Change in Completion Percentage
|Rank||QB||NFL COMP%||College/Univ||College COMP%||Change in COMP%|
|1||Josh McCown||60.2%||Sam Houston St.||51.2%||9.0%|
|4||Matt Ryan||65.4%||Boston Col.||59.9%||5.5%|
|6||Matt Hasselbeck||60.5%||Boston Col.||55.6%||4.9%|
|8||David Garrard||61.6%||East Carolina||57.0%||4.6%|
|9||Tyrod Taylor||61.6%||Virginia Tech||57.2%||4.4%|
|11||Derek Anderson||54.3%||Oregon St.||50.7%||3.6%|
|14||Brian Hoyer||59.1%||Michigan St.||55.8%||3.3%|
|15||Dak Prescott||65.8%||Miss. St.||62.8%||3.0%|
|16||Kirk Cousins||66.9%||Michigan St.||64.1%||2.8%|
|18||Patrick Mahomes||65.9%||Texas Tech||63.5%||2.4%|
|22||Philip Rivers||64.7%||North Carolina St.||63.6%||1.1%|
|23||Ryan Tannehill||63.5%||Texas A&M||62.5%||1.0%|
|27||Marc Bulger||62.1%||West Virginia||61.6%||0.5%|
|28||Jacoby Brissett||59.9%||North Carolina St.||59.5%||0.4%|
|31||Michael Vick||56.2%||Virginia Tech||56.0%||0.2%|
|37||Ben Roethlisberger||64.3%||Miami (OH)||65.5%||-1.2%|
|38||Josh Freeman||57.6%||Kansas St.||59.1%||-1.5%|
|39||Christian Ponder||59.8%||Florida St.||61.8%||-2.0%|
|40||Derek Carr||64.0%||Fresno St.||66.7%||-2.7%|
|42||David Carr||59.7%||Fresno St.||62.7%||-3.0%|
|48||Mitch Trubisky||63.4%||North Carolina||67.5%||-4.1%|
|51||Jameis Winston||61.3%||Florida St.||66.0%||-4.7%|
|58||Blake Bortles||59.3%||Central Florida||65.7%||-6.4%|
|63||Geno Smith||57.9%||West Virginia||67.4%||-9.5%|
Of the 64 quarterbacks in the study 31 of them improved their completion percentage in the NFL relative to what they did in college.
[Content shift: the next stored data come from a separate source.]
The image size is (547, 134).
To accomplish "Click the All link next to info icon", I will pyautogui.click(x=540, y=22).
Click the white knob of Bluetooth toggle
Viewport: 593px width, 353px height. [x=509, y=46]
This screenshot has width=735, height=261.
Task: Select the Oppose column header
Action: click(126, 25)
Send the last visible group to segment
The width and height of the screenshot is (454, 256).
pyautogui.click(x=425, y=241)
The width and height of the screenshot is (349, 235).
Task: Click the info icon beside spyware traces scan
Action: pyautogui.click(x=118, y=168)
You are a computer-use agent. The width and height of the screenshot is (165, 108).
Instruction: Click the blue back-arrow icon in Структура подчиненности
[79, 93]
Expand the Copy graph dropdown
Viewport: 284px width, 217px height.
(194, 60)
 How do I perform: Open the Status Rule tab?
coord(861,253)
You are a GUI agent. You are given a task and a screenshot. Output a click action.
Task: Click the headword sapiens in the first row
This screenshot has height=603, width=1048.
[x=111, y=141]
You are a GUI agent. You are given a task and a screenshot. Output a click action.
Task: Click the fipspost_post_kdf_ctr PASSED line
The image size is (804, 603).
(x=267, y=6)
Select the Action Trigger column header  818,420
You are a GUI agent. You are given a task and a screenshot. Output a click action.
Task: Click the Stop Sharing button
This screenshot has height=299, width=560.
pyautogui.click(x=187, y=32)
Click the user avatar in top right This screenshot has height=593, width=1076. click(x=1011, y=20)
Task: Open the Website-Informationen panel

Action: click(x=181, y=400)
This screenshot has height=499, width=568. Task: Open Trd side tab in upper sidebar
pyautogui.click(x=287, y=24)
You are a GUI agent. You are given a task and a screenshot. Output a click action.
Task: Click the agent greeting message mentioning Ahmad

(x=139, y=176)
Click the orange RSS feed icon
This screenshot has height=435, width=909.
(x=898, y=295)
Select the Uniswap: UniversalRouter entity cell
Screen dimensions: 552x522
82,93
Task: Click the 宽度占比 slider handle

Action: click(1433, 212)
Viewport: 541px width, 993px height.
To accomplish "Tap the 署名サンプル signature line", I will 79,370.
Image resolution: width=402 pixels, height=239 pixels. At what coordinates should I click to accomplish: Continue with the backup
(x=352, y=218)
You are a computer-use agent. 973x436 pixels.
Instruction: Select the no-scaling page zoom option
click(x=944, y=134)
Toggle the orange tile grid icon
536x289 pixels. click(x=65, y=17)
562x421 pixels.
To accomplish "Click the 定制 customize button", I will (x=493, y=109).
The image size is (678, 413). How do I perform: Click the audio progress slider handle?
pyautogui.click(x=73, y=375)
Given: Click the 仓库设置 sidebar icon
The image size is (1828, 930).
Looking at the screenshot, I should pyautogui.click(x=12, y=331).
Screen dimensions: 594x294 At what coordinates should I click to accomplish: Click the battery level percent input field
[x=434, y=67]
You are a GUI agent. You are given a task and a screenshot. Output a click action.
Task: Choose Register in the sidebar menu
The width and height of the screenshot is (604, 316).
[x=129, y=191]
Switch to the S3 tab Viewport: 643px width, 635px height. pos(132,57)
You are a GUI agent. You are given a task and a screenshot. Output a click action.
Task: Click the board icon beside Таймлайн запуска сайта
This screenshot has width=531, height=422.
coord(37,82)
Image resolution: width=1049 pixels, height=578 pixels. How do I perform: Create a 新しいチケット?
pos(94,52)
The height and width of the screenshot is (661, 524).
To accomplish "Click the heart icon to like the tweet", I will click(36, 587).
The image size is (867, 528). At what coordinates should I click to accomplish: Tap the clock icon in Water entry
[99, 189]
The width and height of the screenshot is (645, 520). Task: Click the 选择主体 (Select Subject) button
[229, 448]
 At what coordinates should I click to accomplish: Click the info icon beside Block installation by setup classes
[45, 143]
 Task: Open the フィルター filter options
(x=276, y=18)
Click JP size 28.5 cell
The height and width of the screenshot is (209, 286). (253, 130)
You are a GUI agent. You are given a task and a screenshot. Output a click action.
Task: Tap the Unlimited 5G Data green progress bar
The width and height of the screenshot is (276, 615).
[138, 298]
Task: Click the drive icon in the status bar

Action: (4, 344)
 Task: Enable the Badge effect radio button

The average change over the whole study was a 0.6% drop in the NFL relative to college numbers. Most of the QBs that significantly improved their completion percentage are not currently starters in the NFL but a few are - Drew Brees, Matt Ryan, Matthew Stafford, Russell Wilson, and Dak Prescott. The standard deviation of the college completion values was 4.8 percent. The average change was -0.7 percent.
On the other end of the spectrum you have about the same number of current NFL starters who have gotten significantly worse in the NFL: Mitch Trubisky, Jameis Winston, Nick Foles, Sam Darnold, Cam Newton, Case Keenum, and Baker Mayfield. I did not realize before writing this that Colt McCoy completed more than 70 percent of his passes in college.
Touchdown to Interception Ratio
While it appears to be relatively “easy” to improve upon college completion percentage once you are starting in the NFL, it is much more difficult to improve upon college passing TD to interception ratio. Only twelve of the QBs in the study were able to do that.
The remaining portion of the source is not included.